🤖 AI Summary
This work addresses the absence of a multimodal evaluation benchmark in financial credit assessment that simultaneously ensures privacy compliance and practical utility. To this end, we propose FCMBench-V1.0, the first multimodal benchmark tailored for financial credit scenarios. It features a synthetically generated yet realistically captured dataset comprising 4,043 privacy-compliant images across 18 document types and 8,446 question-answer pairs.
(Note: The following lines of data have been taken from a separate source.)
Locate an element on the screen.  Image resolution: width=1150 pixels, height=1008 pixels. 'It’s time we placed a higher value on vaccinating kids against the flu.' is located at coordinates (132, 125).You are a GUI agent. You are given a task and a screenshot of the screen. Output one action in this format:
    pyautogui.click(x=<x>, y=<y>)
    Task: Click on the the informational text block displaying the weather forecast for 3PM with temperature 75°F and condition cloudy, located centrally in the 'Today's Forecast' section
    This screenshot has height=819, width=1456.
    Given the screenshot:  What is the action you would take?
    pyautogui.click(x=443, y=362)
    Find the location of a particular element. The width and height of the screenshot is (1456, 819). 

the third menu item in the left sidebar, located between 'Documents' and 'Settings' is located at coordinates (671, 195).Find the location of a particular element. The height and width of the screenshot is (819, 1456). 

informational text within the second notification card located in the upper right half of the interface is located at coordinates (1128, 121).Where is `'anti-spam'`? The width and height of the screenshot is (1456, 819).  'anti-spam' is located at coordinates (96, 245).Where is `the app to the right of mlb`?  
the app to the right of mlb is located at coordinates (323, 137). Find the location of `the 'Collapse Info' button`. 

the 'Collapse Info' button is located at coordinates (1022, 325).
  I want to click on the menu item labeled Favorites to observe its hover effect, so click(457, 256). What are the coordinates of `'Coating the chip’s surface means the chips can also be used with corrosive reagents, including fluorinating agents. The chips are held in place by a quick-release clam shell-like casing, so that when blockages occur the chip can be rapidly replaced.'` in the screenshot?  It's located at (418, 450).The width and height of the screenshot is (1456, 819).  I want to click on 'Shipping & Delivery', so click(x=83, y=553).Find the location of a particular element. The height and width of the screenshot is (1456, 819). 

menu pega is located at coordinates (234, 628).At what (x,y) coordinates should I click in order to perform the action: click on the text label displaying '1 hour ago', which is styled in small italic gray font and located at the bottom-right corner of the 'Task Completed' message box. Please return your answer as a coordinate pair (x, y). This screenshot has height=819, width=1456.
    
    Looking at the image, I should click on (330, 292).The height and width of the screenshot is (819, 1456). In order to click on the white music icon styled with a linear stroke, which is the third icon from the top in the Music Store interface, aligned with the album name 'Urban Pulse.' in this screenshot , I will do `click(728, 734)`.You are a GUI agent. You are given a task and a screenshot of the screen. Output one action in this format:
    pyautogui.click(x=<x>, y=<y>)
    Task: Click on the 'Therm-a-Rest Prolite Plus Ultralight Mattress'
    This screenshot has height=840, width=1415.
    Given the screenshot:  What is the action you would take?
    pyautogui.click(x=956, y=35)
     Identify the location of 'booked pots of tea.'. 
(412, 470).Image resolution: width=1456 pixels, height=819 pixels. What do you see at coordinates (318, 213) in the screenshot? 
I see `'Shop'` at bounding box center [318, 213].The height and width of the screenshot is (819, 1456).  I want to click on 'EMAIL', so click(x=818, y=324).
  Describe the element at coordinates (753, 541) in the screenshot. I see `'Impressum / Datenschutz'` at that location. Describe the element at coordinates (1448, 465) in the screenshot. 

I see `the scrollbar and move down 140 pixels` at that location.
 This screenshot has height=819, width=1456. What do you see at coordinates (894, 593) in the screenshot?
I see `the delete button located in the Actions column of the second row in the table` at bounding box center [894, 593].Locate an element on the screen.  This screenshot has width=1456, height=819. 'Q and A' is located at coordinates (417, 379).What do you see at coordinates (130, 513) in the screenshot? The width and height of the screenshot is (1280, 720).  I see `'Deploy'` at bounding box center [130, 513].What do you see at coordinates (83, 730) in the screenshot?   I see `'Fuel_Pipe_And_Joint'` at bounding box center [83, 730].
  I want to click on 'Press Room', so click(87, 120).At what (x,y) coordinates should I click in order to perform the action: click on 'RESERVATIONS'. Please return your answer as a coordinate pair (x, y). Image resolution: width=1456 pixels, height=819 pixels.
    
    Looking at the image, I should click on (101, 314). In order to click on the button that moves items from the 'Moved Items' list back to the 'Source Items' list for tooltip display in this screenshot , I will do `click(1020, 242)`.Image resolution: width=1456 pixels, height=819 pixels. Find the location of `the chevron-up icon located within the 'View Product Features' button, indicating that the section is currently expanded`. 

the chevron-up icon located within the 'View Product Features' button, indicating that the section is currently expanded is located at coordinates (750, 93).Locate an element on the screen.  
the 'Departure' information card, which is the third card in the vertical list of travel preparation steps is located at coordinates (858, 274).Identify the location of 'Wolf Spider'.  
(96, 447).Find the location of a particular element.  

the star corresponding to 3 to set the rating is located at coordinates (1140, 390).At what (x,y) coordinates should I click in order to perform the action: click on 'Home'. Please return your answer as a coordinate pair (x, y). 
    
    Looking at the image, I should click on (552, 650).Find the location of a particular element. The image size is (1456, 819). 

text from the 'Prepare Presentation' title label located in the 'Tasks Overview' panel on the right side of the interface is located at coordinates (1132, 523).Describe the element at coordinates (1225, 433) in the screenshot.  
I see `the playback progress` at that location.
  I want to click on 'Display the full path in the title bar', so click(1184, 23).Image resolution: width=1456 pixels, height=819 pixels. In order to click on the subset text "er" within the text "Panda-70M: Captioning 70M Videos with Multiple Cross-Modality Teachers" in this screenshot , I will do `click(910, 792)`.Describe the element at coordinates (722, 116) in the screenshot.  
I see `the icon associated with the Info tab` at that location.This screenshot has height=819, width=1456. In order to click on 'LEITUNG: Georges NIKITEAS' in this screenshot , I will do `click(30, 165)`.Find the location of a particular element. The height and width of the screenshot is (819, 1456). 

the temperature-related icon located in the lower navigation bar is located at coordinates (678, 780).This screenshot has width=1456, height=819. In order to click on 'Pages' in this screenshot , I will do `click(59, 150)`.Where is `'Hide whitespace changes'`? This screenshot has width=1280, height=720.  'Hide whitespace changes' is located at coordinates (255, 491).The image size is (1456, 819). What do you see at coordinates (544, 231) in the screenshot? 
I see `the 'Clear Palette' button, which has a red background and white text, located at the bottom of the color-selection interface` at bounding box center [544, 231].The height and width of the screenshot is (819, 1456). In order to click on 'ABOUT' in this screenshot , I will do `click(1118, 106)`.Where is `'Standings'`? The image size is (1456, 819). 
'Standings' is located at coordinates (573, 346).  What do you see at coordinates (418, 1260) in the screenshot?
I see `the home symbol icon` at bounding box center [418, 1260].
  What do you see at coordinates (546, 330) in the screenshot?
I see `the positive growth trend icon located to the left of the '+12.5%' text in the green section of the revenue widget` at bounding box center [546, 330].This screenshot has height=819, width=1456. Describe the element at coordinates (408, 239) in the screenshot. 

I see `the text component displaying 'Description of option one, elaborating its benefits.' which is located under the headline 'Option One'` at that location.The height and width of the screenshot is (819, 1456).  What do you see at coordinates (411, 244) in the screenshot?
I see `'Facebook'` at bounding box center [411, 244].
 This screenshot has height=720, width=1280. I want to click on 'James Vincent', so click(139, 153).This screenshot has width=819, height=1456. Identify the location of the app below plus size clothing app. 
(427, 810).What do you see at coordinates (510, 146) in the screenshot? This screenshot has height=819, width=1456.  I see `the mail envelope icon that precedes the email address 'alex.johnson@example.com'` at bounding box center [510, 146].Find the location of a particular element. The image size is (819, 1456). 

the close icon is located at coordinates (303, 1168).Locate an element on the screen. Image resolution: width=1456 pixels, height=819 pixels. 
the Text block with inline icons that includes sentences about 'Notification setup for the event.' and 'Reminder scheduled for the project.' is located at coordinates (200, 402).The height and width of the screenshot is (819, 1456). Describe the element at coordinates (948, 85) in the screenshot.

The benchmark encompasses three perception tasks, four credit-reasoning tasks, and ten robustness evaluations—including real-world perturbations. Among 23 prominent vision-language models evaluated, Qfin-VL-Instruct achieves the highest F1 score of 64.92, while Gemini 3 Pro (64.61) and Qwen3-VL-235B (57.27) lead among commercial and open-source models, respectively. Notably, all models exhibit significant performance degradation under perturbations, underscoring the necessity of rigorous and realistic evaluation.
📝 Abstract
As multimodal AI becomes widely used for credit risk assessment and document review, a domain-specific benchmark is urgently needed that (1) reflects documents and workflows specific to financial credit applications, (2) includes credit-specific understanding and real-world robustness, and (3) preserves privacy compliance without sacrificing practical utility. Here, we introduce FCMBench-V1.0 -- a large-scale financial credit multimodal benchmark for real-world applications, covering 18 core certificate types, with 4,043 privacy-compliant images and 8,446 QA samples. The FCMBench evaluation framework consists of three dimensions: Perception, Reasoning, and Robustness, including 3 foundational perception tasks, 4 credit-specific reasoning tasks that require decision-oriented understanding of visual evidence, and 10 real-world acquisition artifact types for robustness stress testing. To reconcile compliance with realism, we construct all samples via a closed synthesis-capture pipeline: we manually synthesize document templates with virtual content and capture scenario-aware images in-house. This design also mitigates pre-training data leakage by avoiding web-sourced or publicly released images. FCMBench can effectively discriminate performance disparities and robustness across modern vision-language models. Extensive experiments were conducted on 23 state-of-the-art vision-language models (VLMs) from 14 top AI companies and research institutes. Among them, Gemini 3 Pro achieves the best F1(\%) score as a commercial model (64.61), Qwen3-VL-235B achieves the best score as an open-source baseline (57.27), and our financial credit-specific model, Qfin-VL-Instruct, achieves the top overall score (64.92). Robustness evaluations show that even top-performing models suffer noticeable performance drops under acquisition artifacts.